Danish government backs removing children from gang-connected families

Denmark’s government wants authorities to be able to move children out of families in which parents are gang members and is likely to formalise the measure in parliament.

Danish government backs removing children from gang-connected families

The justice spokesperson with senior coalition partner the Social Democrats, Bjørn Brandenborg, told regional media TV2 Fyn that he wants authorities to have the power to remove children from their families in certain circumstances where the parents are gang members.

Brandenborg’s comments came on Monday, after Odense Municipality said it had spent 226 million kroner since 2009 on social services for eight specific families with gang connections.

“There is simply a need for us to give the authorities full backing and power to forcibly remove children early so we break the food chain and the children don’t become part of gang circles,” he said.

The measure will be voted on in parliament “within a few weeks”, he said.

An earlier agreement on anti-gang crime measures, which was announced by the government last November, includes provisions for measures of this nature, Brandenborg later confirmed to newswire Ritzau.

“Information [confirming] that close family members of a child or young person have been convicted for gang crime must be included as a significant and element in the municipality’s assessment” of whether an intervention is justified, the agreement states according to Ritzau.

The relevant part of November’s political agreement is expected to be voted on in parliament this month.

READ ALSO: Denmark cracks down on gang crime with extensive new agreement

Last year, Justice Minister Peter Hummelgaard told political media Altinget that family relations to a gang member could be a parameter used by authorities when assessing whether a child should be forcibly removed from parents.

In the May 2023 interview, Hummelgaard called the measure a “hard and far-reaching measure”.

What you need to do:
a. State whether each statement agrees with the article on Danish gang-connected families, answering yes or no and quoting the deciding words: (i) Odense Municipality spent 226 million kroner on social services for eight families with gang connections since 2009; (ii) the government announced the earlier anti-gang agreement last December; (iii) Peter Hummelgaard gave his comments to TV2 Fyn.
b. Rewrite the article between "The measure will" and "to newswire Ritzau.", inclusive, so that "newswire" becomes "news agency".
The records come from a separate source unrelated to the article.

Recorded information:
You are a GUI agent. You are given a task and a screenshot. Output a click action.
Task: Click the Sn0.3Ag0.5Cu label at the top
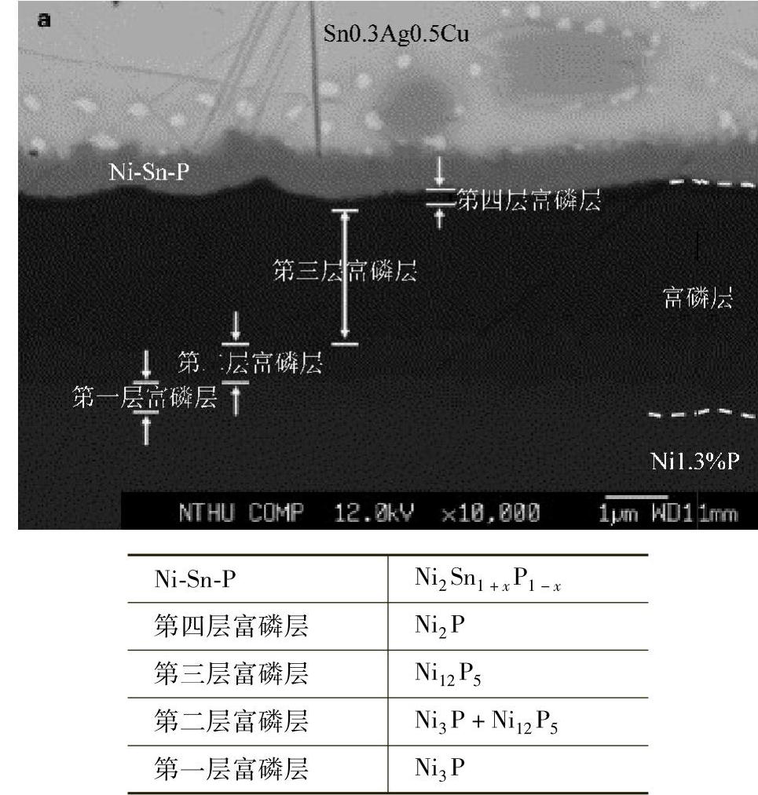click(x=397, y=35)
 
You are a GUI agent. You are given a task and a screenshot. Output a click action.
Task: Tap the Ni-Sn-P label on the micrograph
click(x=149, y=173)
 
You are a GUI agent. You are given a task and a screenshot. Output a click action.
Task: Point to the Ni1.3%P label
click(x=695, y=461)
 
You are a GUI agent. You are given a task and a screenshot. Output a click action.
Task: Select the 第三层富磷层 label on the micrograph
click(x=344, y=272)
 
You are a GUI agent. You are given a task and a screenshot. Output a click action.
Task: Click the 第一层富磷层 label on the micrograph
click(x=144, y=397)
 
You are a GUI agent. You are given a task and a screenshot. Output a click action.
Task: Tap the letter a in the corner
click(x=45, y=21)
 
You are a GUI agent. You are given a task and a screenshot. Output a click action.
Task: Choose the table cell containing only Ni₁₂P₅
click(x=447, y=674)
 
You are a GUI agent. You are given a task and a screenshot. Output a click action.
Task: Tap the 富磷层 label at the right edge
click(x=698, y=298)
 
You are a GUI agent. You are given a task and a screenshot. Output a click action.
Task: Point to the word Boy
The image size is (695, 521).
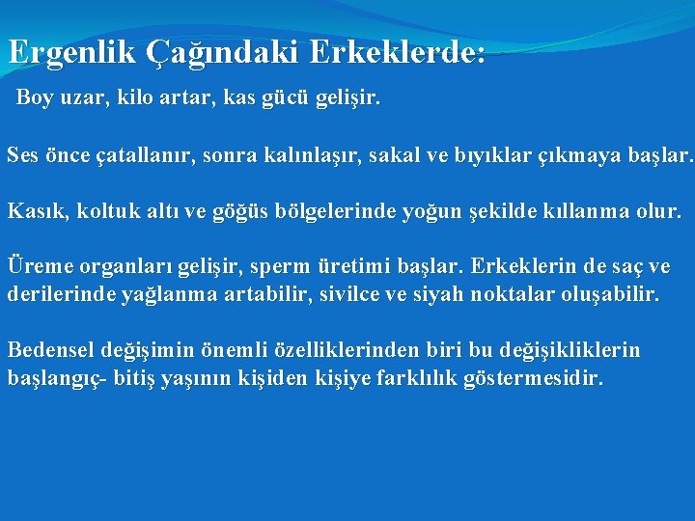pos(36,98)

Answers for the exercise:
a.
(i) Yes: "Odense Municipality said it had spent 226 million kroner since 2009 on social services for eight specific families with gang connections"
(ii) No: "which was announced by the government last November"
(iii) No: "Justice Minister Peter Hummelgaard told political media Altinget"

b.
The measure will be voted on in parliament “within a few weeks”, he said.

An earlier agreement on anti-gang crime measures, which was announced by the government last November, includes provisions for measures of this nature, Brandenborg later confirmed to news agency Ritzau.